The Israelites, by Martha Thomases – Brilliant Disguise
September 24, 2011 Martha Thomases 9 Comments
My dentist wanted to talk about Israel. First, I wanted him to get his hands out of my mouth.
He says the whole world hates the Jews. Unlike all the other oppressed group, he says, the Jews are despised by everyone. Also, his daughters (and therefore his grandchildren) live in Israel.
My opinions about Israel change by the moment. I’m to the right of my friends in the peace movement, but I’m to the left of everyone else I know. And because I have trouble figuring out what I think, I’m going to use this column to try to pull apart the threads.
When I was a child, I heard all the Zionist propaganda that coincided with the release of the movie, Exodus. The Jews needed a country so that there would never be another Holocaust. That’s pretty much my dentist’s position. It was also my mother’s, who remembered the German-American Bund goose-stepping drills in the small town where she grew up in the 1930s.
When I was old enough to read history, I was charmed by the idealism of the original Zionists, from the early 1900s. They were not necessarily observant Jews, but they shared a vision of a Socialist utopia. Communal kibbutzes would work the land,and orange trees would bloom in the desert. My friend, Barbara, spent some time on a kibbutz during college, and her experiences inspired me.
And because Israel was established as a Jewish state, I felt responsible. I basked in how great we must be to have such a cool country.

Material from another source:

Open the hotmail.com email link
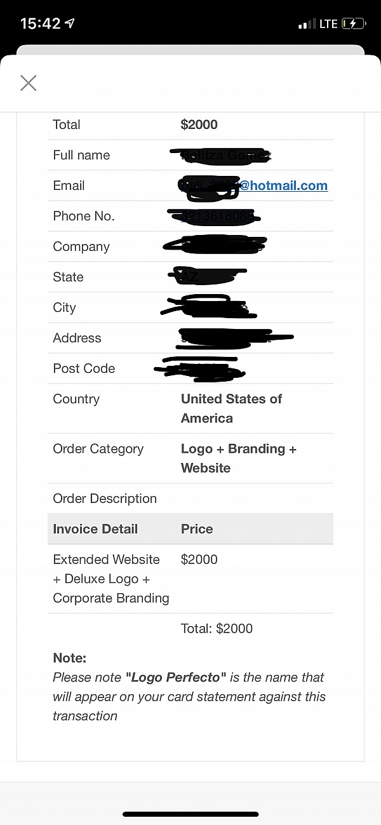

My mother was still alive when the news of Palestinian resistance started to appear on American media (to the extent that my teenage self would notice). When I asked her about it, she said that the Arab states, which were mostly dictatorships, told their people that everything was Israel’s fault. By placing blame outside, these monarchs and militarists could keep their power.
This is my background on the issue. Some of it stands the test of time. Unfortunately, not all of it does.
The way Israel has treated the Palestinians is abominable. The fact that, sometimes, kids throw rocks at soldiers is no excuse (it should be noted that throwing rocks at soldiers – or anyone else with visible guns – is really stupid). Just as Jews don’t like it when people make blanket assumptions about us as individuals, we should understand that Palestinians are not all terrorists, or part of Hamas, or Al Qaeda.
It doesn’t help that some ultra-Orthodox Jews deliberately provoke Palestinians by building settlements in their territory, despite the Israeli government’s agreement to stop. And it helps even less than Benjamin Netanyahu supports them.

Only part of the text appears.